▸ **Stored data**
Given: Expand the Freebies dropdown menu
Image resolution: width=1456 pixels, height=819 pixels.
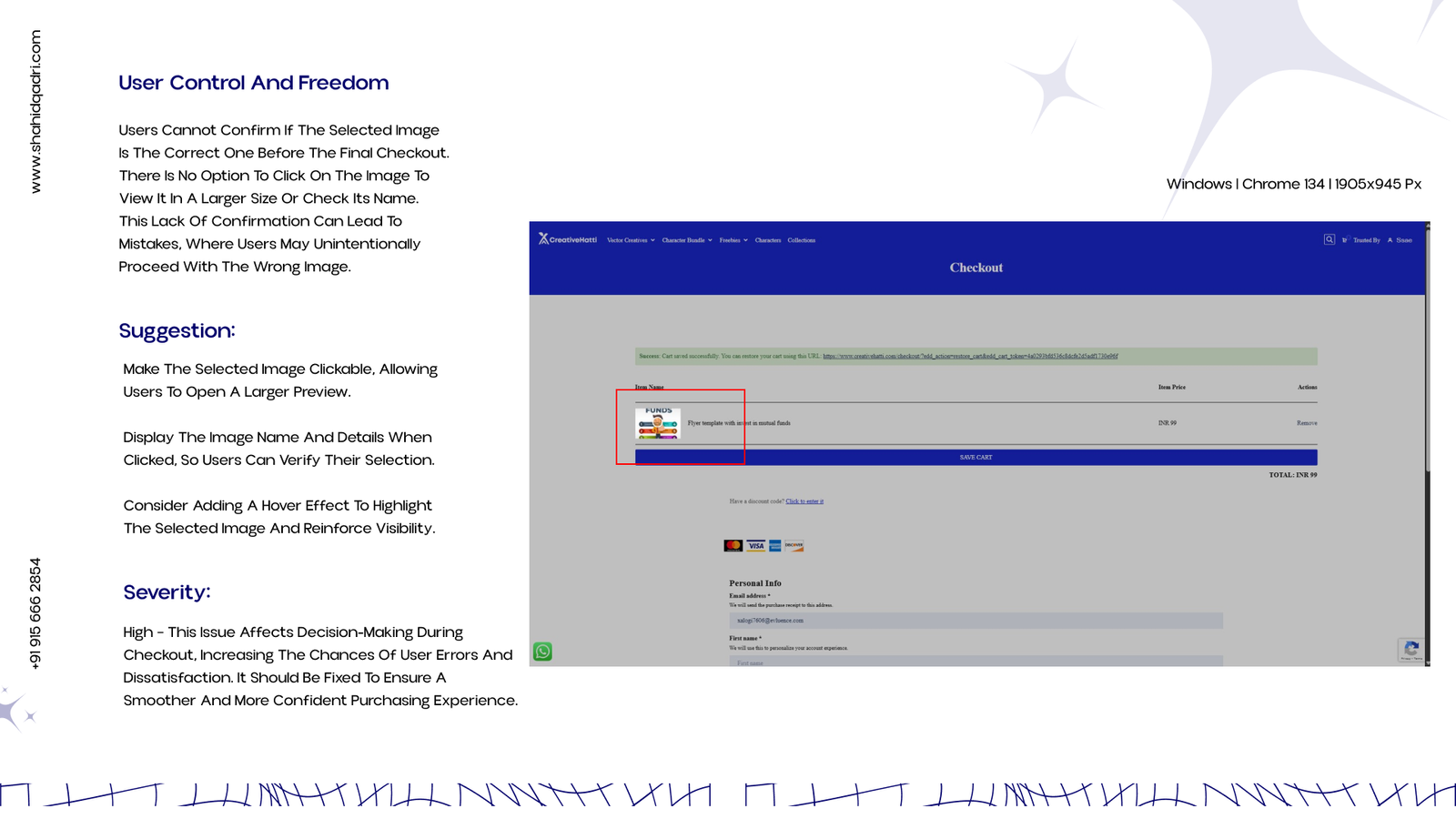Looking at the screenshot, I should pos(733,240).
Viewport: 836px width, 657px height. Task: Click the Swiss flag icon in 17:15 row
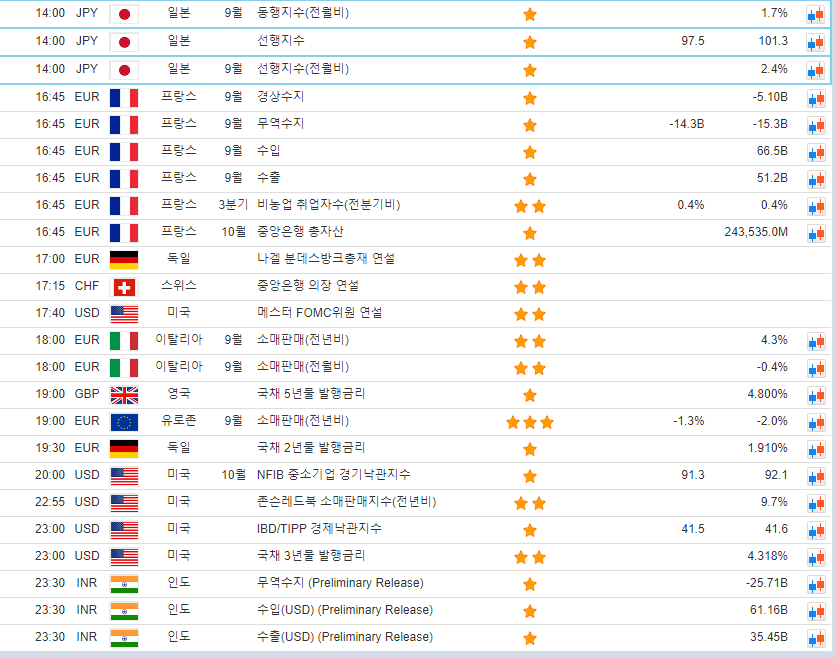124,287

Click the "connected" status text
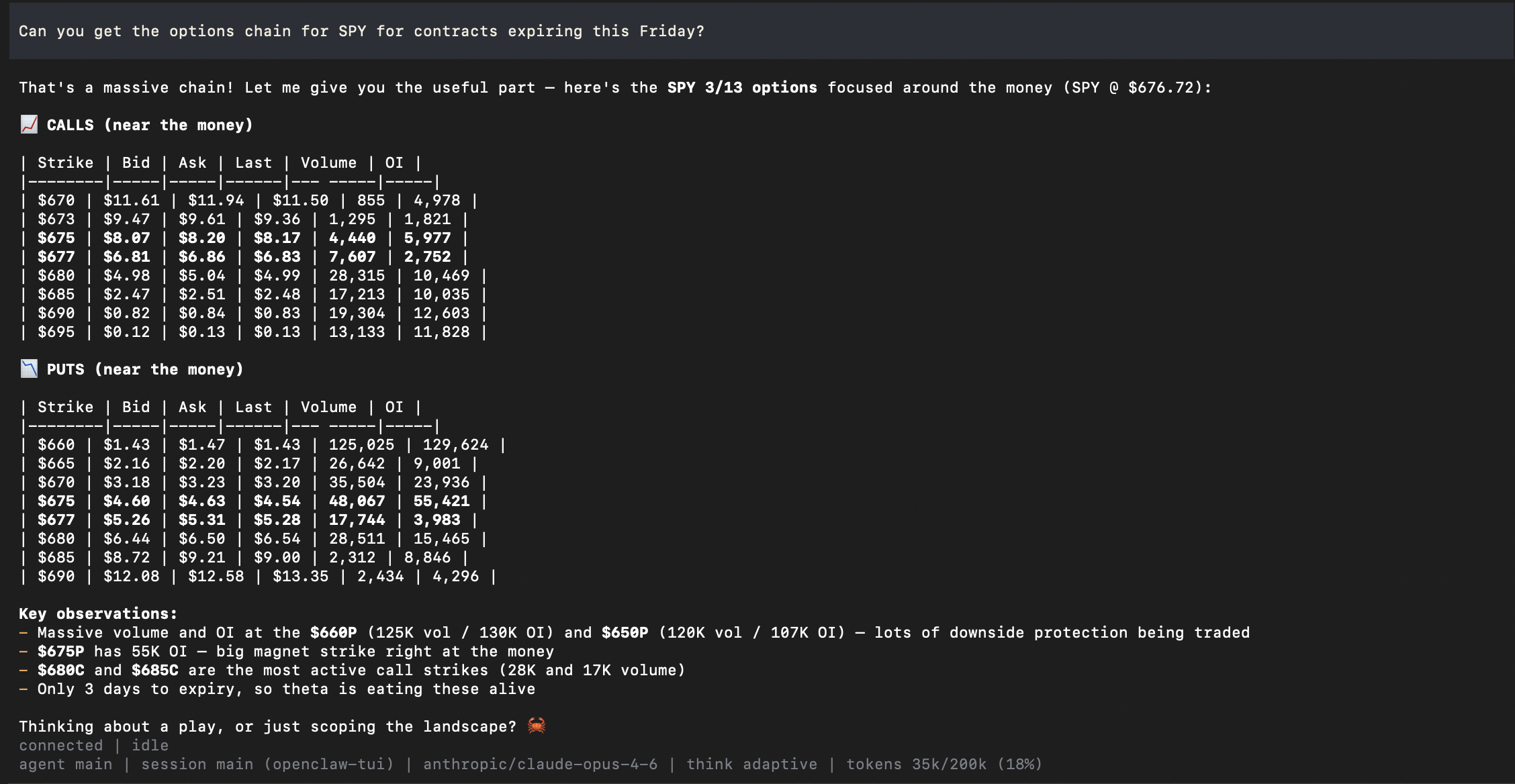(x=60, y=746)
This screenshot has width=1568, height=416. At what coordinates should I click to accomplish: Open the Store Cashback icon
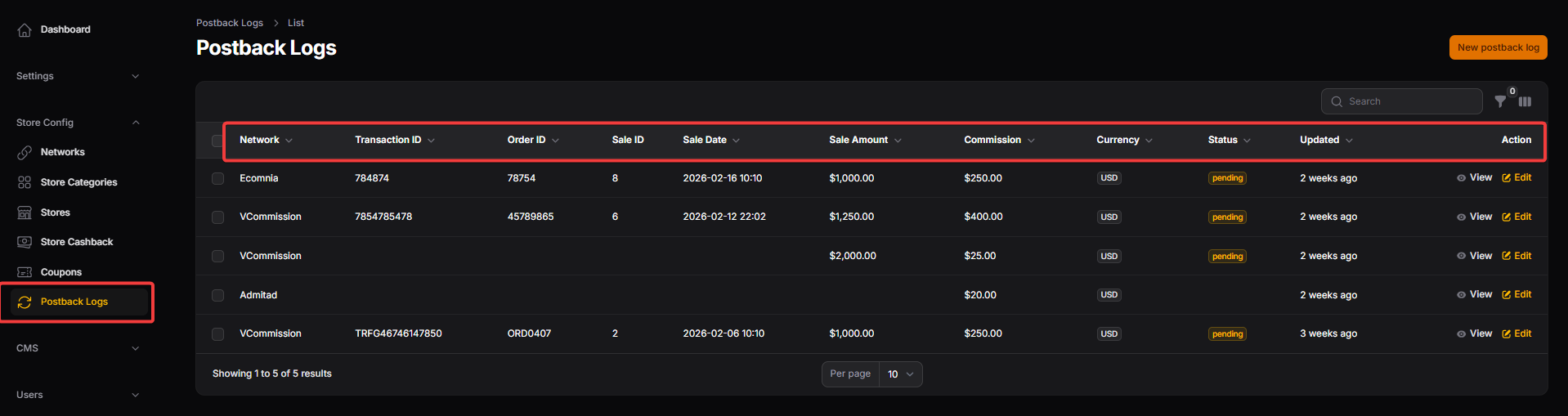pos(25,242)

▸ **REQUIRED WORK**
Only the lines from the one with "Image resolution: width=1456" through the last line of the records above are wanted, copied exactly and with pictures omitted.

▸ **ANSWER SPACE**
Image resolution: width=1456 pixels, height=819 pixels.
Looking at the screenshot, I should pos(733,240).
Viewport: 836px width, 657px height. Task: Click the Swiss flag icon in 17:15 row
124,287

Click the "connected" status text
(x=60, y=746)
This screenshot has width=1568, height=416. At what coordinates should I click to accomplish: Open the Store Cashback icon
pos(25,242)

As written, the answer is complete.